Ainsi tout ce qui compte pour Macron au service des actionnaires, c’est de pressurer les plus pauvres, d’imposer des retraites de misères pour continuer à alimenter la machine à profits en intensifiant l’exploitation du monde du travail. Et c’est ainsi qu’à l’opposé, en pleine crise sanitaire, le nombre de milliardaires français est passé de 95 à 109 en un an, soit la plus forte hausse enregistrée depuis 25 ans.

Nous mobiliser pour les obliger à satisfaire les besoins et protéger la santé de toutes et tous

Macron a eu beau parler de vacciner la planète, en réalité la pandémie de Covid-19 qui a déjà fait plus de 4 millions de morts continue de se développer dans bien des régions du monde. Jeudi des experts de l’OMS ont dénoncé l’inégalité vaccinale. Quand les États-Unis ou l’Europe sont en train de vacciner la grande majorité de leur population, les pays pauvres arrivent à peine à 1 % de leur population protégée. Et l’OMS lance un avertissement : « Il y a une forte probabilité de l’émergence et de la diffusion de nouveaux variants inquiétants possiblement plus dangereux et encore plus difficiles à contrôler ».

Au nom du respect de la propriété capitaliste, les Etats sont incapables de faire passer l’intérêt collectif avant ceux des d’actionnaires ne serait-ce que pour organiser l’indispensable campagne mondiale de vaccination. La pandémie révèle l’absurdité d’un système où les capacités scientifiques de l’humanité entrent en contradiction avec la propriété privée capitaliste qui les détourne de leur utilité sociale pour les mettre au service de la course aux profits.

Un plan d’urgence sanitaire impliquerait d’aller à l’encontre de la gestion soumise à la rentabilité financière des services de santé pour recruter massivement dans les hôpitaux, déployer des moyens matériels suffisants, réouvrir des lits et des services et augmenter les salaires.

Elle impliquerait d’affronter les intérêts des multinationales de l’industrie pharmaceutique pour dénoncer leurs contrats commerciaux, lever les brevets sur les vaccins pour les mettre à disposition de tous les pays et permettre une vaccination massive et gratuite de l’ensemble de la population mondiale.
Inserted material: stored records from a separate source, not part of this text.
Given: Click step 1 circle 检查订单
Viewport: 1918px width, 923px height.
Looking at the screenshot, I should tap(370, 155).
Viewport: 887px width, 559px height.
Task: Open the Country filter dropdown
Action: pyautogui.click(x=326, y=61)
Ces obligations indispensables ne peuvent reposer que sur les mobilisations et les luttes du monde du travail, des « premiers de corvées », de ceux qui par leur travail ont déjà dû faire face, dans l’urgence et sans moyen, à la pandémie, sur notre volonté de contrôler la marche de la société.

Il y a bien deux logiques sociales irréconciliables qui s’affrontent, celle des classes dominantes prêtes à sacrifier notre santé et nos vies pour maintenir leur machine à profits, et la nôtre pour les obliger à donner la priorité aux mesures assurant la santé de tous et la satisfaction des besoins réels.

Nos solutions, de classe, face à la pandémie impliquent de remettre en cause l’ensemble de ce système en faillite comme tous ceux qui le défendent, elles conduisent à l’expropriation des multinationales et leur réorganisation sous le contrôle démocratique de leurs salariés et des usagers, au service de la satisfaction des besoins et de la santé de toutes et tous.